In most deeply embedded projects you don't need a versatile "printf()" or dynamic memory allocation (many controllers have 32kb or less RAM).
Instead of just using "printf()" I use a very simple custom "printf()", this function can only print numbers in hexadecimal or decimal format not more. Most data structures are preallocated at compile time.
Andrew EdgeCombe has a great list, but if you really want to scrape every last byte, sstrip is a good tool that is missing from the list and and can shave off a few more kB.
For example, when run on strip itself, it can shave off ~2kB.
From an old README (see the comments at the top of this indirect source file):
sstrip is a small utility that removes the contents at the end of an
ELF file that are not part of the program's memory image.
Most ELF executables are built with both a program header table and a
section header table. However, only the former is required in order
for the OS to load, link and execute a program. sstrip attempts to
extract the ELF header, the program header table, and its contents,
leaving everything else in the bit bucket. It can only remove parts of
the file that occur at the end, after the parts to be saved.
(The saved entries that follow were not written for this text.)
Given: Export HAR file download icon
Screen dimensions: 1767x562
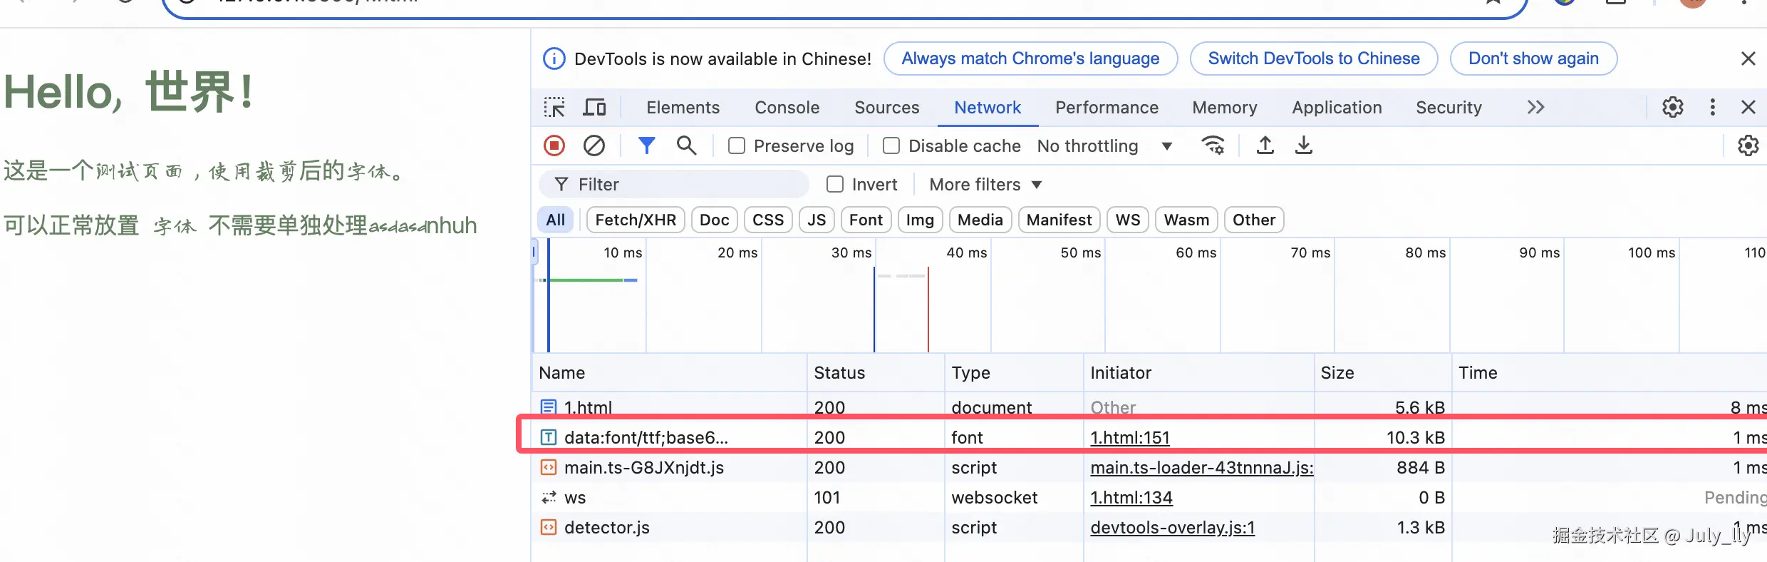Looking at the screenshot, I should (x=1303, y=145).
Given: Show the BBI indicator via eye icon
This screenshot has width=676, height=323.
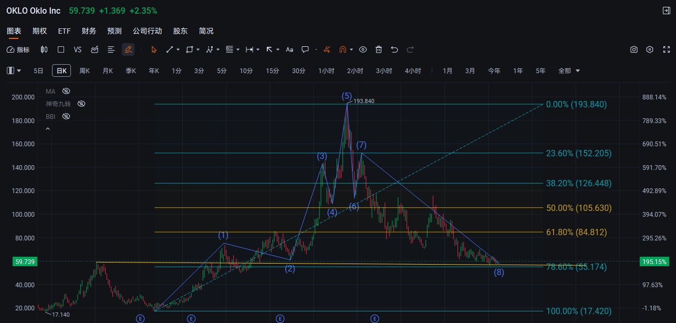Looking at the screenshot, I should [x=66, y=116].
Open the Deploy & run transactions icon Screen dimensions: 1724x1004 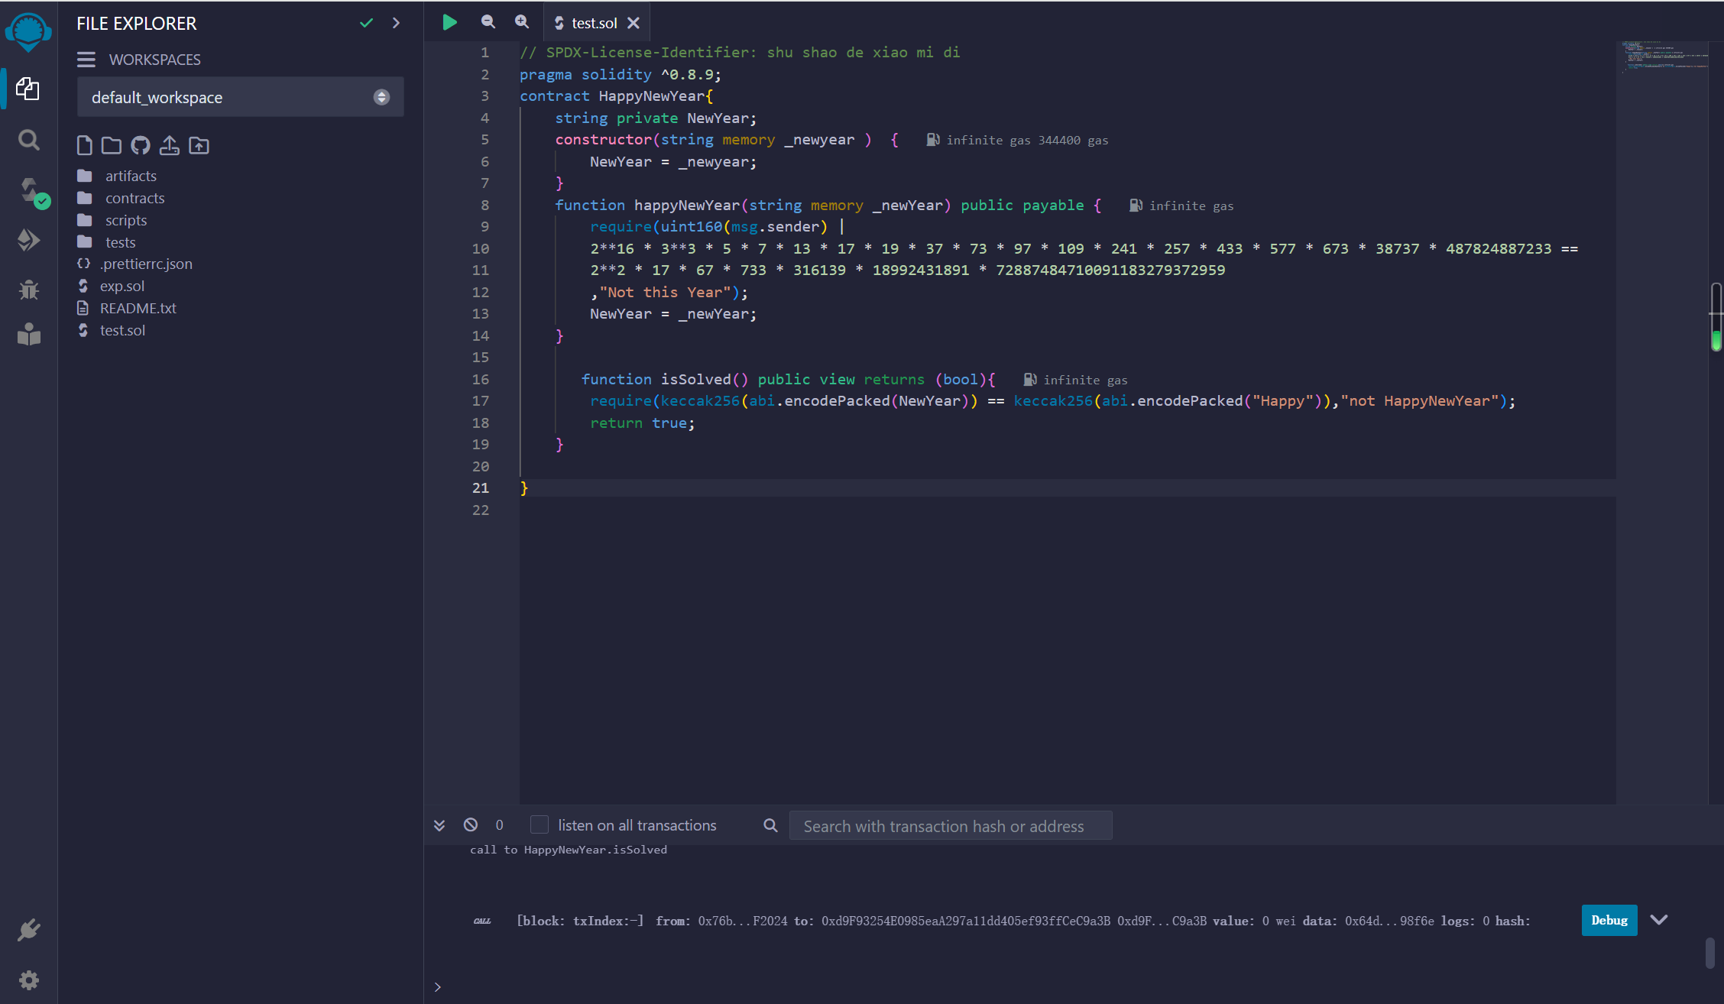[29, 240]
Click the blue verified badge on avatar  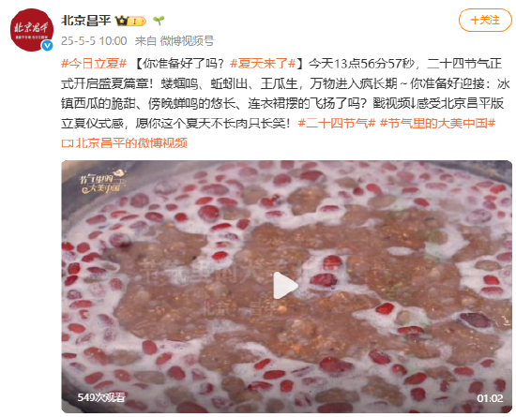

However,
this almost always includes the section header table, and occasionally
a few random sections that are not used when running a program.
Note that due to some of the information that it removes, a sstrip'd executable is rumoured to have issues with some tools. This is discussed more in the comments of the source.
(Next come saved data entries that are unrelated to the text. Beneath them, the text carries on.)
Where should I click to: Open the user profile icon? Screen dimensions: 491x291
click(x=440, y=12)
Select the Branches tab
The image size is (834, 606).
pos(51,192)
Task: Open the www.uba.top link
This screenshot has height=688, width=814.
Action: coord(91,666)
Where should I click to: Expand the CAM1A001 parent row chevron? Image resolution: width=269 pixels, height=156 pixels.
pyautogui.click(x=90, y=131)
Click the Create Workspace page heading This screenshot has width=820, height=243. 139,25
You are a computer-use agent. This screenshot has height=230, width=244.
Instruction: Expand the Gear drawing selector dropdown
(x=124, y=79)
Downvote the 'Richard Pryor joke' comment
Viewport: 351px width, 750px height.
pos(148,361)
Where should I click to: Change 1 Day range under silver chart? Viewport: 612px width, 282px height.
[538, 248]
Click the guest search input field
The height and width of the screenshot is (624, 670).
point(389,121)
Also... for an entertaining/crazy read on how to make the smallest possible executable, this article is worth a read.
Just to double-check and document for future reference, but do you use Thumb instructions? They're 16 bit versions of the normal instructions. Sometimes you might need 2 16 bit instructions, so it won't save 50% in code space.
A decent linker should take just the functions needed. However, you might need compiler & linke settings to package functions for individual linking.
Ok so in the end I just reduced the project to it's simplest form, then slowly added files one by one until the function that I wanted to remove appeared in the 'readelf' file. Then when I had the file I commented everything out and slowly add things back in until the function popped up again. So in the end I found out what called it and removed all those calls...Now it works as desired...sweet!
Must be a better way to do it though.
To answer this specific need:
•I want to omit those functions (if possible) but I can't find what's
calling them!! Could be called from any number of library functions I
guess.
If you want to analyze your code base to see who calls what, by whom a given function is being called and things like that, there is a great tool out there called "Understand C" provided by SciTools.
https://scitools.com/
I have used it very often in the past to perform static code analysis. It can really help to determine library dependency tree. It allows to easily browse up and down the calling tree among other things.
They provide a limited time evaluation, then you must purchase a license.
You could look at something like executable compression.